■ **EXERCISE DESCRIPTION**:
Below are entries. Copy exactly the lines running from the line that holds "ગવર્મેન્ટ (519, 80)" to the line that holds "[Facebook] (33, 2559)", with both ends included.

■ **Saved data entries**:

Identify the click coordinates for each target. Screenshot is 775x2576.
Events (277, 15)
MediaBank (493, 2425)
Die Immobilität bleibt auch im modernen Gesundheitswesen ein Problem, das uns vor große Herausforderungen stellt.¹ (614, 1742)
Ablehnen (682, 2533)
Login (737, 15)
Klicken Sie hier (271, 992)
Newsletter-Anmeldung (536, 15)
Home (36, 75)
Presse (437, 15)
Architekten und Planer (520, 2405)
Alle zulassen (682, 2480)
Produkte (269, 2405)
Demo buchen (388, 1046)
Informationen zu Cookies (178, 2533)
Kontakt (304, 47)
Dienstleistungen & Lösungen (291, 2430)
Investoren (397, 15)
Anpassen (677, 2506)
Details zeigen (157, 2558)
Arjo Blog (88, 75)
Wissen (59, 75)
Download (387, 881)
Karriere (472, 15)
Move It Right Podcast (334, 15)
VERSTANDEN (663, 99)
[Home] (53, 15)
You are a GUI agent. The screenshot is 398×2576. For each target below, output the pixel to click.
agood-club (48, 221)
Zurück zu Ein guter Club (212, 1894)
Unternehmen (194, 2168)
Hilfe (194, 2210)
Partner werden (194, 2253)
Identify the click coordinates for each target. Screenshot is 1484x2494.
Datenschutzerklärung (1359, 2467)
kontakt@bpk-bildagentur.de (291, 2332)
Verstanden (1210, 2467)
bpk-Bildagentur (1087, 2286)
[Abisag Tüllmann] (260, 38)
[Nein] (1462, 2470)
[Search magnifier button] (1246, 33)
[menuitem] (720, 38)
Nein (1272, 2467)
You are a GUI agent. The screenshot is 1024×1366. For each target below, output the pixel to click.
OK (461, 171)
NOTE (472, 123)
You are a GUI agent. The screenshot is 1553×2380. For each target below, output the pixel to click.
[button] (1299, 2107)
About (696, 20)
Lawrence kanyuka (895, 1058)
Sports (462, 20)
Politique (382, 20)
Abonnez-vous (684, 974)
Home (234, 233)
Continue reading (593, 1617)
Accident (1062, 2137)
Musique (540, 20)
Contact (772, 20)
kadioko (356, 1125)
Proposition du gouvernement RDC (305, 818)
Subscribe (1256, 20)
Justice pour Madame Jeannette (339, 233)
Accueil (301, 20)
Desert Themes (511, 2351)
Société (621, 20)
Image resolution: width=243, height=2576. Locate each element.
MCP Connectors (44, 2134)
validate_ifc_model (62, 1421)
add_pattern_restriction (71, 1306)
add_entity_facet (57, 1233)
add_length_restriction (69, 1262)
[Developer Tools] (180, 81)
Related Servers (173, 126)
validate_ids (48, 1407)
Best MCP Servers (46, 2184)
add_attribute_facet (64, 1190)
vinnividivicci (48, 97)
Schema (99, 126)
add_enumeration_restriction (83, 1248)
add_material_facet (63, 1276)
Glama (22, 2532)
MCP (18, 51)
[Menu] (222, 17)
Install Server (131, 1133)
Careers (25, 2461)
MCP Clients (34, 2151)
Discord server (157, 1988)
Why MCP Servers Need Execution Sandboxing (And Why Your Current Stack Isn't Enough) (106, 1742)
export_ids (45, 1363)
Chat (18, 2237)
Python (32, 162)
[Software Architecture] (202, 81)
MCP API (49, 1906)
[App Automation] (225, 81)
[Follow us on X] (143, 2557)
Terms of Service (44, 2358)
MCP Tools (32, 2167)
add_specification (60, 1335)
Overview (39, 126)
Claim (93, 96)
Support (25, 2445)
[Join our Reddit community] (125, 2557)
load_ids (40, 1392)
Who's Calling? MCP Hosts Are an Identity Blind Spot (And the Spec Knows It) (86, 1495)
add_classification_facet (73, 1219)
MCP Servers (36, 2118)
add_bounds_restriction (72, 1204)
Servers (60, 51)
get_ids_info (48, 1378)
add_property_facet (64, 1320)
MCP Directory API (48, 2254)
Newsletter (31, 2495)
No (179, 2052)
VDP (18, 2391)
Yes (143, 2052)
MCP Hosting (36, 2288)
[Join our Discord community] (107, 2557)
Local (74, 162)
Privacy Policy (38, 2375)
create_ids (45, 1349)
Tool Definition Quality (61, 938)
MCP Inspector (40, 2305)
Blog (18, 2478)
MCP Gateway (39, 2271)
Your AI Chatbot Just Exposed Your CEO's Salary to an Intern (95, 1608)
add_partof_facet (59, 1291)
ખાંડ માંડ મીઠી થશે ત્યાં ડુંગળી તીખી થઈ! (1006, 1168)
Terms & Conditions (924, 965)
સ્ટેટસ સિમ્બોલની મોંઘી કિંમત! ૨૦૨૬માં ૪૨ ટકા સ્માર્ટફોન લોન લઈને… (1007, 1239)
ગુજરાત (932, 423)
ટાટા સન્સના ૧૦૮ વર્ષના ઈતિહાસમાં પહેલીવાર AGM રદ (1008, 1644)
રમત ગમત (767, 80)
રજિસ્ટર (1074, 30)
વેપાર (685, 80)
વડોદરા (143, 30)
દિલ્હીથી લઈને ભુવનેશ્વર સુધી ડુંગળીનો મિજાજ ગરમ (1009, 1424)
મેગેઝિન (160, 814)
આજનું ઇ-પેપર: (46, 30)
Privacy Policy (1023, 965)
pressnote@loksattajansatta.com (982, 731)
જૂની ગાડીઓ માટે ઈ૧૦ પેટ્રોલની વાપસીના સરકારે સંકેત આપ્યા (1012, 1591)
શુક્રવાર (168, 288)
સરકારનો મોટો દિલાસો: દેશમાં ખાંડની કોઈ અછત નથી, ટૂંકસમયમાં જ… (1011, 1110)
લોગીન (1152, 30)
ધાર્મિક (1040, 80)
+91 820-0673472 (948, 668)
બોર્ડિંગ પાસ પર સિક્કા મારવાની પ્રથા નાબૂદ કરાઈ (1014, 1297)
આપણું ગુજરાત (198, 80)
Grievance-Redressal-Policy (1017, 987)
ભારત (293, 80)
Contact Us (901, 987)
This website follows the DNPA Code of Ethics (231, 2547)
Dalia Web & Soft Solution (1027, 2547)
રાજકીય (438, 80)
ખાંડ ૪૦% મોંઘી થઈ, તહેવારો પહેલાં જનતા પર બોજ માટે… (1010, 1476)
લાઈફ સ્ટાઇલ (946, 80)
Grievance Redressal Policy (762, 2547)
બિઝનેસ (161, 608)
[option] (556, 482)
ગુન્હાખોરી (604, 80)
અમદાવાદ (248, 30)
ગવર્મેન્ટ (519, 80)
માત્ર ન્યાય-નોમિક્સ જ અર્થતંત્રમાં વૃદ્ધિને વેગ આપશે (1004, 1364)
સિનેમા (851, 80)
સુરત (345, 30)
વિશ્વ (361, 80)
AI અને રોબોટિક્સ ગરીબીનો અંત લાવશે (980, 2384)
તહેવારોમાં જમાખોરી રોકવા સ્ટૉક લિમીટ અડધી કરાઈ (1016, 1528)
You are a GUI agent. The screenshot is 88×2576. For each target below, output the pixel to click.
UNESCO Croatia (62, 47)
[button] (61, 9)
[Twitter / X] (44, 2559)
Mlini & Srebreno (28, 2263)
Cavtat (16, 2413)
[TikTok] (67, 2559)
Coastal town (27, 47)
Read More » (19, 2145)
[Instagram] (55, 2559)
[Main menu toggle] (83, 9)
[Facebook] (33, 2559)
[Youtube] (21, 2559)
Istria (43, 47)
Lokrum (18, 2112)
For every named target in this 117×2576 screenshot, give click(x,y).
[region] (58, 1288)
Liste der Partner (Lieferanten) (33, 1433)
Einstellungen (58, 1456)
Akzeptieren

■ **EXERCISE ANSWER**:
ગવર્મેન્ટ (519, 80)
માત્ર ન્યાય-નોમિક્સ જ અર્થતંત્રમાં વૃદ્ધિને વેગ આપશે (1004, 1364)
સિનેમા (851, 80)
સુરત (345, 30)
વિશ્વ (361, 80)
AI અને રોબોટિક્સ ગરીબીનો અંત લાવશે (980, 2384)
તહેવારોમાં જમાખોરી રોકવા સ્ટૉક લિમીટ અડધી કરાઈ (1016, 1528)
You are a GUI agent. The screenshot is 88×2576. For each target below, output the pixel to click.
UNESCO Croatia (62, 47)
[button] (61, 9)
[Twitter / X] (44, 2559)
Mlini & Srebreno (28, 2263)
Cavtat (16, 2413)
[TikTok] (67, 2559)
Coastal town (27, 47)
Read More » (19, 2145)
[Instagram] (55, 2559)
[Main menu toggle] (83, 9)
[Facebook] (33, 2559)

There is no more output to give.